### Problem details:
Please say how many lines in the records below contain the word "beside". Give the number and nothing more.
START Input for this task
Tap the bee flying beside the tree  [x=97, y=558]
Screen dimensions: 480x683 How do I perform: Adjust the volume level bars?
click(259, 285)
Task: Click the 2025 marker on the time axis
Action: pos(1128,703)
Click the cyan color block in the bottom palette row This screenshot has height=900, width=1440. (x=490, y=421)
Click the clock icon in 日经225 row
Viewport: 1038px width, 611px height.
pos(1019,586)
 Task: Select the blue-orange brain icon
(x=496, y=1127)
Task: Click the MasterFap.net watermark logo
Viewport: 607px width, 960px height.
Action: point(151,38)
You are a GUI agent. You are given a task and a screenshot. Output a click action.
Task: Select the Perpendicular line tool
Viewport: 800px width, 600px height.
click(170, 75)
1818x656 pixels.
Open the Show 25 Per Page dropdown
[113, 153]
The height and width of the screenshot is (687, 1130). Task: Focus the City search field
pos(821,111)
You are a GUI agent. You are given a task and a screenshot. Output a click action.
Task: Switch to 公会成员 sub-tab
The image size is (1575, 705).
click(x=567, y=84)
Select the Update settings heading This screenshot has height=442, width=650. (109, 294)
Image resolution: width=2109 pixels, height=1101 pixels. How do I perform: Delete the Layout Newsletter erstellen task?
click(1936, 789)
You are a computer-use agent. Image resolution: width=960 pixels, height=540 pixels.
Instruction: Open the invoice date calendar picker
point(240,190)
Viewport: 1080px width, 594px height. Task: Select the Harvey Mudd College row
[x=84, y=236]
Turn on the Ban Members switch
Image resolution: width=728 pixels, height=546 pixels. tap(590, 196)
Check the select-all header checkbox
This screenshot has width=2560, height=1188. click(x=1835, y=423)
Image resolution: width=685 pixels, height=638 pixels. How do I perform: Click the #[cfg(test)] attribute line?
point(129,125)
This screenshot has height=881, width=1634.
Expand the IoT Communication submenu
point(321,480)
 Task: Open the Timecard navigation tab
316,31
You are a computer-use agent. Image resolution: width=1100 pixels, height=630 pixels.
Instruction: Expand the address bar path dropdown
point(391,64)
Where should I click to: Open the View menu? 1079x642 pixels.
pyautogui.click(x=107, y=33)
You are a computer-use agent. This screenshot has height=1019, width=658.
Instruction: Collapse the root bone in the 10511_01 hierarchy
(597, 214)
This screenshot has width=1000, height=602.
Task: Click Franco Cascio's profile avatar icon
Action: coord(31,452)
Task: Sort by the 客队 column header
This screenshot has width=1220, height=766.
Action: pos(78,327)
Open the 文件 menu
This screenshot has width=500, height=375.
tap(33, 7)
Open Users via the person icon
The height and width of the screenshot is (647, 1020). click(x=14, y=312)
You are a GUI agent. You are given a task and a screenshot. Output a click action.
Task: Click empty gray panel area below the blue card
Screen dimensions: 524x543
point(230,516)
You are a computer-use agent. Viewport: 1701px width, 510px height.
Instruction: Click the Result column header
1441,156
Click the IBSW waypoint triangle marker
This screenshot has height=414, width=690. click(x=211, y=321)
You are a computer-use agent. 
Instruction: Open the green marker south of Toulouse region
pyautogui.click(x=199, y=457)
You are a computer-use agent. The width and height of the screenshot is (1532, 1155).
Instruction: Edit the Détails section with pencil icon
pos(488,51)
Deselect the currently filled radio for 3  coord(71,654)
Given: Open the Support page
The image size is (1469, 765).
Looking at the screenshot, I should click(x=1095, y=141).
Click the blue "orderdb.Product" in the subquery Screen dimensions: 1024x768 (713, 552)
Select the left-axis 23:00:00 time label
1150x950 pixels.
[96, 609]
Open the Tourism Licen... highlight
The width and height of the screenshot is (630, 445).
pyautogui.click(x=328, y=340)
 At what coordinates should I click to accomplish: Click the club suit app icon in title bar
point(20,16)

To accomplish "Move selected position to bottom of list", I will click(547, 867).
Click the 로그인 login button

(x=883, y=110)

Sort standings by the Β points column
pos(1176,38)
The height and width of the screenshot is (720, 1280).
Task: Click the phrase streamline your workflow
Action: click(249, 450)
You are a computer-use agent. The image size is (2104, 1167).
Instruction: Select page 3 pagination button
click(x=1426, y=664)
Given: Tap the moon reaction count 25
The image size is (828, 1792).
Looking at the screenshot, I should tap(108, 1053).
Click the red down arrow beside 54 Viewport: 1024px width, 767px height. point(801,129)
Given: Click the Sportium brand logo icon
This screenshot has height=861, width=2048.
END Input for this task
### Your solution:
2